Dan Ravicher

Monday February 14, 2005
12:30 – 1:30 p.m.
Room 230
Free and Open to all!
Lunch Served

Many patents granted by the government are undeservingly issued. They issue for several reasons, including that the Patent Office is not aware of significant prior art (knowledge already in the public domain) and that the rules regarding how patents are granted are skewed through perverse patent policy to favor applicants. Wrongly issued patents injure the public because they can be, and often are, used by private actors to preclude activity that would otherwise be permissible, if not desirable. This and other failings of our current patent system cause prices for goods to be artificially high, the advancement of science to be thwarted, and civil liberties to be inappropriately restrained.

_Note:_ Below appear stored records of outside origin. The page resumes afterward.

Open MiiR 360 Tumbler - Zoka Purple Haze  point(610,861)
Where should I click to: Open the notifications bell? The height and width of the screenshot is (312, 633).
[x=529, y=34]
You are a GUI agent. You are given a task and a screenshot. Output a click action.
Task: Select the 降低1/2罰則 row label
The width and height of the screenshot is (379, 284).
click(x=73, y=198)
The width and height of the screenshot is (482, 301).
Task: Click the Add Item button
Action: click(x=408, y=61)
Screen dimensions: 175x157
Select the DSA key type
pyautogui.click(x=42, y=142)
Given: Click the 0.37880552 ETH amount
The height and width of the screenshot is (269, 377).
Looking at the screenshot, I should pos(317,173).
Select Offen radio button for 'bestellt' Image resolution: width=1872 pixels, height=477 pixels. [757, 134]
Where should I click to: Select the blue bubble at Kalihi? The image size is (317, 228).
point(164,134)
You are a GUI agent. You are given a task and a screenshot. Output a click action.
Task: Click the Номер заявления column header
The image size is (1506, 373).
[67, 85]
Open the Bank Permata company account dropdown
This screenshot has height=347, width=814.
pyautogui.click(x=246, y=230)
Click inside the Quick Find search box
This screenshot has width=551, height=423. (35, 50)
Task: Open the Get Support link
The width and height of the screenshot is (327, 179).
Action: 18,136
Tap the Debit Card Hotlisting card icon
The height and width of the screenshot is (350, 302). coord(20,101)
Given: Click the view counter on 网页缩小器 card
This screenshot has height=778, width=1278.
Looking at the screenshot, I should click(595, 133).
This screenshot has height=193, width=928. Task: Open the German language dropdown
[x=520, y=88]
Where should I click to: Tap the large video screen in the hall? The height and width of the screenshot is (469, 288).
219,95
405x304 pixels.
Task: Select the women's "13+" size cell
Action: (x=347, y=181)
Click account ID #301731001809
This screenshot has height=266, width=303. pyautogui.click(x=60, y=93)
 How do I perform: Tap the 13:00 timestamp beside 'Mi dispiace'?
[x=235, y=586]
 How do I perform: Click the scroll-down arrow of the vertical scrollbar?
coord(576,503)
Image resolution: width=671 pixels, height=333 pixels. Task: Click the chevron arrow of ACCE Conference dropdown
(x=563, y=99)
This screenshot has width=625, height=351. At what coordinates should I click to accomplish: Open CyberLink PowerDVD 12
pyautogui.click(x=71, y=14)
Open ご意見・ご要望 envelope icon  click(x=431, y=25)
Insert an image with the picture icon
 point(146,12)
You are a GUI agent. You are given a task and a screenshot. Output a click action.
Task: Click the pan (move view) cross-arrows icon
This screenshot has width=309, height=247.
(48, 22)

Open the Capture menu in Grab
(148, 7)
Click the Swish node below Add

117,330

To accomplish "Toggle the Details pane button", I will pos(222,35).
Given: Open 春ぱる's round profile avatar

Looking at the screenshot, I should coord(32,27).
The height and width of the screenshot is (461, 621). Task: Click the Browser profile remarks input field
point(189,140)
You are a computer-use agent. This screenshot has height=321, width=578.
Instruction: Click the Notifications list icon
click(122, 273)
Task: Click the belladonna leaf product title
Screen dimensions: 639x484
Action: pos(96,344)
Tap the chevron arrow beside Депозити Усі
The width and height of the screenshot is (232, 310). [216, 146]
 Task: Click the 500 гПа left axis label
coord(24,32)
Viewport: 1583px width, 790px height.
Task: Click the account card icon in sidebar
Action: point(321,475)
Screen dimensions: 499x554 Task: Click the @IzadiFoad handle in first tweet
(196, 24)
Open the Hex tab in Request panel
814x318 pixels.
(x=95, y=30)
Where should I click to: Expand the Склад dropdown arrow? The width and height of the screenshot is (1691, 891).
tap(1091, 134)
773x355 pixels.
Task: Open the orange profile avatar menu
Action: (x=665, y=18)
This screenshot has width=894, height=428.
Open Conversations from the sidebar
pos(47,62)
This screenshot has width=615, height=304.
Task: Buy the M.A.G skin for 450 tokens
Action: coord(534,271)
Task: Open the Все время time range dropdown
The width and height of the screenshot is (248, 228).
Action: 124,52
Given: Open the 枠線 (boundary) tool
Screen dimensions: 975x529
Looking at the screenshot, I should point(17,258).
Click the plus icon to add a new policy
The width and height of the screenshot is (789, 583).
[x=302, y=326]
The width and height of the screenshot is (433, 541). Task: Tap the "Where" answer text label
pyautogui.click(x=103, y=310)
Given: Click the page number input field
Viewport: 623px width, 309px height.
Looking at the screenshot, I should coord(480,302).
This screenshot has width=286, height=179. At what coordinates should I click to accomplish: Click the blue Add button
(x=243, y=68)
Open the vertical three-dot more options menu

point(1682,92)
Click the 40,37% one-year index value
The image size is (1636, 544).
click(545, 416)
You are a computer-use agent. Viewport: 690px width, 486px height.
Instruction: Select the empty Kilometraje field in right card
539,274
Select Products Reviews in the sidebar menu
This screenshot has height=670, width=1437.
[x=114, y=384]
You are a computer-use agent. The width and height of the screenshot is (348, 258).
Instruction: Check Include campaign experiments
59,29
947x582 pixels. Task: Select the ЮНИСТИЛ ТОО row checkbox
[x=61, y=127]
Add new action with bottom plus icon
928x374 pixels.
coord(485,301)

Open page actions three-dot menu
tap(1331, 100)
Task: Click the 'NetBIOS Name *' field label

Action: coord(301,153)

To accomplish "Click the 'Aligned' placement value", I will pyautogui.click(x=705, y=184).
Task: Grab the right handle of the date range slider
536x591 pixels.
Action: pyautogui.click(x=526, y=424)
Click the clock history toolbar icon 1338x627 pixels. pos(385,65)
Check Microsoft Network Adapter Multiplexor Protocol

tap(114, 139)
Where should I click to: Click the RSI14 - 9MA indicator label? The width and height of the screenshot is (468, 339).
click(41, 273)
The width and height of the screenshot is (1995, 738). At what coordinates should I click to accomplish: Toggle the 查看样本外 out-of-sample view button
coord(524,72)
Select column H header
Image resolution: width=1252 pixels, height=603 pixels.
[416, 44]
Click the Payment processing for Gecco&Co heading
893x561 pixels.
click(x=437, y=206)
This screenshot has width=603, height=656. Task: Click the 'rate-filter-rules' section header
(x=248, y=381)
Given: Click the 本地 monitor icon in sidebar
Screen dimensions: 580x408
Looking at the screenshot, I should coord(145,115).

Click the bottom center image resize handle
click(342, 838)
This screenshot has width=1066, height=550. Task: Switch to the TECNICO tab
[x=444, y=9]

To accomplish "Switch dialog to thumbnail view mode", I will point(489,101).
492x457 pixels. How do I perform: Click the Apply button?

Most people do not realize how significantly wrongly issued patents and unsound patent policy injure the public. For example, life sciences industries, including particularly the pharmaceutical industry, are full of markets hampered by wrongly issued patents and unsound patent policy. Similarly, patents covering information technology, and specifically software, are slowing innovation and deterring competition in those industries, while also threatening the Constitutional rights of individuals and small businesses to due process and equal protection. Unfortunately, the interests of the public to be free from wrongly issued patents and unsound patent policy are not adequately represented. As such, the Public Patent Foundation ("PUBPAT"), a not-for-profit legal services organization working to protect the public from the harms caused by the patent system, was founded in 2003 to represent those interests.Dan Ravicher is Executive Director and Founder of the Public Patent Foundation (“PUBPAT”), Senior Counsel to the Free Software Foundation (“FSF”) and a registered patent attorney. A significant portion of Mr. Ravicher's practice involves Free / Open Source Software legal issues, most particularly licensing and patent counseling. In addition to representing clients on these matters, Mr. Ravicher has published numerous legal articles and given dozens of presentations regarding both Free / Open Source Software legal issues and patent law. Prior to founding PUBPAT, Mr. Ravicher was associated with Skadden, Arps, Slate, Meagher & Flom LLP, Brobeck, Phleger & Harrison, LLP, and Patterson, Belknap, Webb & Tyler, LLP, all in New York, and served the Honorable Randall R. Rader, Circuit Judge for the U.S. Court of Appeals for the Federal Circuit in Washington, D.C. Mr. Ravicher received his law degree from the University of Virginia School of Law, where he the Class of 2000 Franklin O'Blechman Scholar, a Mortimer Caplin Public Service Award recipient and Editor of the Virginia Journal of Law and Technology, and his bachelors degree in materials science magna cum laude with University Honors from the University of South Florida.